Kinshasa est sous le choc après le suicide tragique de Sarah, une jeune femme qui a mis fin à ses jours en ingérant un produit toxique (Sniper). Son geste désespéré a été précédé par une vidéo bouleversante dans laquelle elle accuse son mari d’être à l’origine de sa détresse psychologique.
Mariée depuis seulement quelques mois, Sarah aurait rapidement vu le comportement de son époux changer de manière radicale. Selon ses dires, l’homme aurait ramené une autre femme dans le foyer conjugal, avec la complicité tacite de la belle-famille. Loin de la soutenir, cette dernière aurait choisi de la rejeter, aggravant ainsi son isolement émotionnel et social.
Livrée à elle-même, incomprise et sans appui, Sarah aurait sombré dans une profonde dépression, dont elle n’est jamais parvenue à se relever. Ce drame met en lumière la souffrance psychologique invisible que peuvent vivre de nombreuses femmes dans des contextes familiaux hostiles et abusifs.

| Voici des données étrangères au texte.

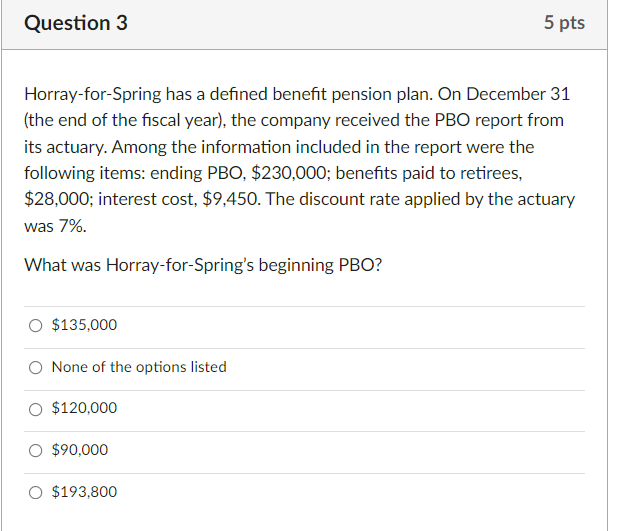Select the $135,000 radio button
618x531 pixels.
coord(36,325)
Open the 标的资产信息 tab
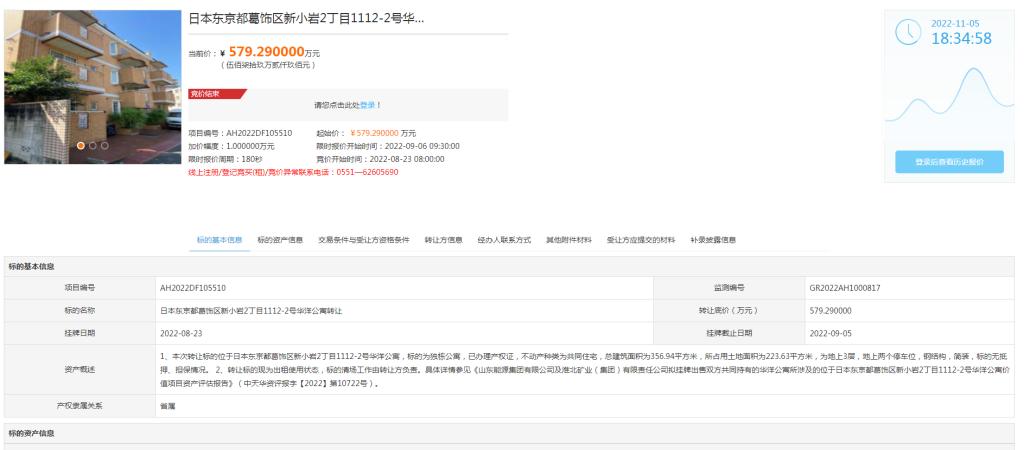Screen dimensions: 1024x450 tap(280, 240)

Elle laisse derrière elle une fillette prénommée Anaïs, désormais orpheline de mère, et dont l’avenir s’inscrit dès à présent dans une histoire marquée par l’abandon, la douleur et l’injustice.
Ce drame relance le débat sur la santé mentale, les violences conjugales et le rôle des familles dans la protection ou la marginalisation des victimes. Il appelle également à un engagement plus fort des autorités et de la société civile pour accompagner les femmes en détresse et prévenir de telles tragédies.